Astrobiologists take heed of new discoveries about Earth's primordial past. Ice levels in the arctic fall alarmingly low. And the debate over Pluto's status continues. It's Earthy Thursday, our segment on science and Earth-related news. All this and more for the Pagan News Beagle!

At this point, biologists have a pretty good idea of how long life has been around on Earth. Nonetheless, the search for the world's earliest lifeforms in the form of microbial fossils continues. And as pedantic as such efforts may seem they could also teach us a lot about the possibilities of life elsewhere in the universe.

Carbon, oxygen, hydrogen. Those are the most important elements to life. But they're far from the only ones that are vital.
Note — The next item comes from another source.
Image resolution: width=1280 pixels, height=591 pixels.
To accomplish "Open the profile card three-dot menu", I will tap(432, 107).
Farmers are well-aware of the importance other elements play, like nitrogen or phosphorus. Nitrogen is common enough but cheap supplies of phosphorus are on the decline now, which could spell bad news for agriculture.
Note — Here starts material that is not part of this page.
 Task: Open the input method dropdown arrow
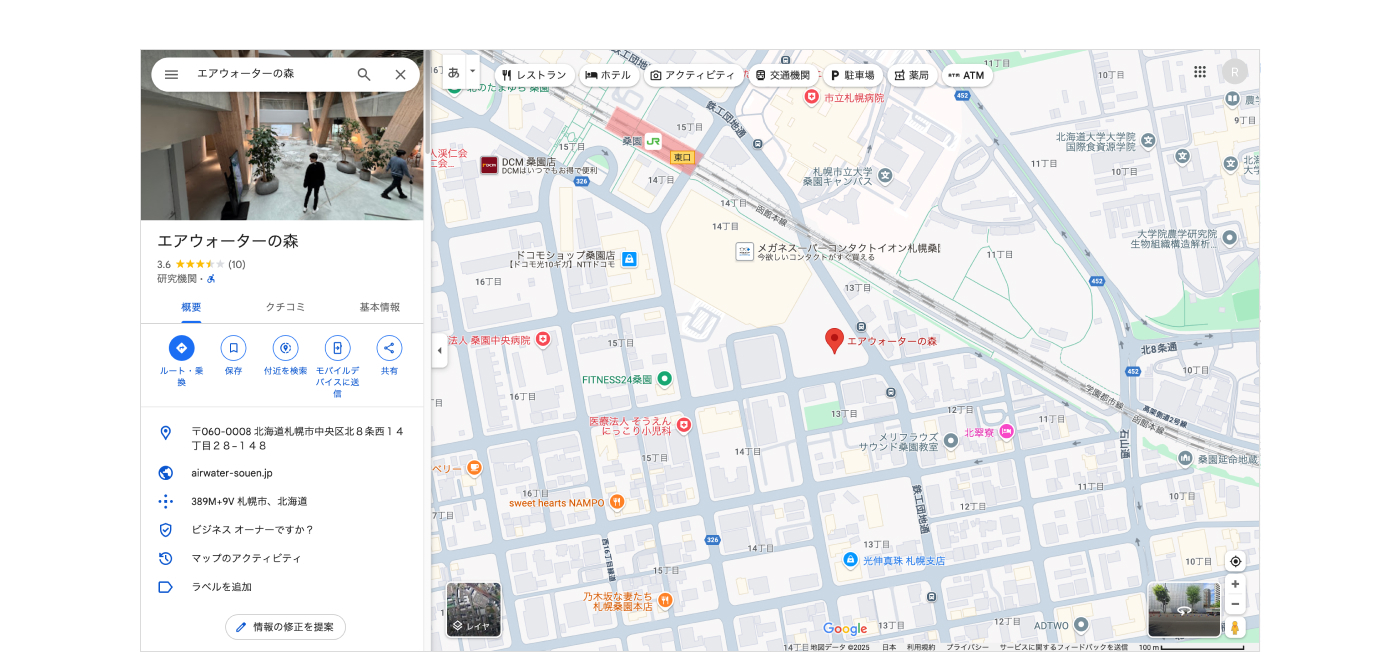click(x=473, y=72)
Last winter arctic ice levels finally reached a peak. But it was a smaller peak than the year before. Which was a smaller peak than the year before that. As global warming progresses the annual maximum of ice sheets is shrinking and shows little sign of stopping soon.

One of the most popular forms of alternative energy is solar energy, which captures sunlight and transforms it into usable electricity. It has a number of drawbacks: right now it's highly inefficient, is very space-intensive, and only works in certain parts of the world. But when it does work, it's often quite beautiful as these photos demonstrate.

More than 10 years ago, the International Astronomical Union redefined the word "planet" for the scientific community... and the debate has continued ever since. Still, for a number of years it had quieted down somewhat. But now that Pluto has been photographed up-close for the first time, people are questioning the IAU's redefinition as loudly as ever.